Though breast cancer is uncommon among men, it is possible.

Willis had invasive ductal carcinoma.

Willis’ doctor wrote in the Forword to the book, Saving Jack: A Man’s Struggle with Breast Cancer, that there would be an estimated 2,000 men that year with breast cancer, of whom 450 would be told it had spread.

The book was published in 2008, three years after Willis’ February 2005 diagnosis and a mastectomy, and chemotherapy and radiation treatments that lasted through September 2005.

In 2008, 210,203 women were diagnosed with breast cancer.

40,589 women died of breast cancer that year.

Fewer than one in 100 cases of breast cancer is a man.

Most commonly it is diagnosed in men between 60 and 70.

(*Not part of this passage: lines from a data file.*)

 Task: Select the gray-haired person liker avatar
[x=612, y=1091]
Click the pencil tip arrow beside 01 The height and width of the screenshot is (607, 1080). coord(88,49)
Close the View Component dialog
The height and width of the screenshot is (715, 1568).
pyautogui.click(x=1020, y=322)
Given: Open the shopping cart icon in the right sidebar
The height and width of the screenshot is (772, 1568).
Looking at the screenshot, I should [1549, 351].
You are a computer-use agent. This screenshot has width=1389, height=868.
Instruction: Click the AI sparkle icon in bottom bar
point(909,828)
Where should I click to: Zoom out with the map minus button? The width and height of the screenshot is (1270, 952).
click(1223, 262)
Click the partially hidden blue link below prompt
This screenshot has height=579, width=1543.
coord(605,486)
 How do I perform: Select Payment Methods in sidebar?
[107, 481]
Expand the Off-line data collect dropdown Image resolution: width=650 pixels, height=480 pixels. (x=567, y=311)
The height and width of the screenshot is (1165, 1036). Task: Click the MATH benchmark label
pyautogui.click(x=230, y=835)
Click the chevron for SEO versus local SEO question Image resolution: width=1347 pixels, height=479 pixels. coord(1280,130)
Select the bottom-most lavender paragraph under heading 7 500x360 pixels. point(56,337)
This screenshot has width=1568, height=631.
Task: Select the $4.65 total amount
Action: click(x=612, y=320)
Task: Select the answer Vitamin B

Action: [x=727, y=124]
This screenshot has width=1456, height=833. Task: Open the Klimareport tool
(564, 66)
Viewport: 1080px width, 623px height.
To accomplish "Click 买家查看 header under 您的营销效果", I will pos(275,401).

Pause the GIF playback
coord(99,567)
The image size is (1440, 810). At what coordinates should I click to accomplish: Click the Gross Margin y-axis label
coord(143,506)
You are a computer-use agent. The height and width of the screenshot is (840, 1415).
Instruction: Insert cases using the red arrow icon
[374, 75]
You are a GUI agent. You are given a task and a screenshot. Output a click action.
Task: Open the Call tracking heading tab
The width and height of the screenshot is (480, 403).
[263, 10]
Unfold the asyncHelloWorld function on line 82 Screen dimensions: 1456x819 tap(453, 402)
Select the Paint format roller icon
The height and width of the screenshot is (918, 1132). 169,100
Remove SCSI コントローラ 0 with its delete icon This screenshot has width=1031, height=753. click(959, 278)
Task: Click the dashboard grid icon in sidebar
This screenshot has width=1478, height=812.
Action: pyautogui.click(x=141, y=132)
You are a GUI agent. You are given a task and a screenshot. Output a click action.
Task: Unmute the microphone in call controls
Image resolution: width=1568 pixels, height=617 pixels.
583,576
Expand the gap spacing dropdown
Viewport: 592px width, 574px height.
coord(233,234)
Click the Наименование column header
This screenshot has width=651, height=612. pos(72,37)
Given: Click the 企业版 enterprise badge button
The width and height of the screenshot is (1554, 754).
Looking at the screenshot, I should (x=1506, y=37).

Willis had a family history of cancer.

Most people assume breast cancer is a woman’s disease and it largely is.

Willis was at first offended by those who assumed it would be easier for him than for a woman, whose self-identity is inextricably linked to her breasts.

But, he came to understand that, indeed, it was different for him.

Willis didn’t think of himself as having breast cancer.

He just had cancer, with all that that implies.

The fear is the same.

The surgery, chemotherapy and radiation and their side effects are the same.

Except a scar on your chest, is just a scar, not a cause for reconstructive surgery and nipple tattoos.

The importance of the support of his wife and family were the same.

The Mental Game

“Music – any kind of beautiful music – could touch me when I felt good and when I didn’t it could crash me.”

“We didn’t experience any emotional revelations or learn anything that someone else hadn’t already learned….We felt what people who are scared feel.”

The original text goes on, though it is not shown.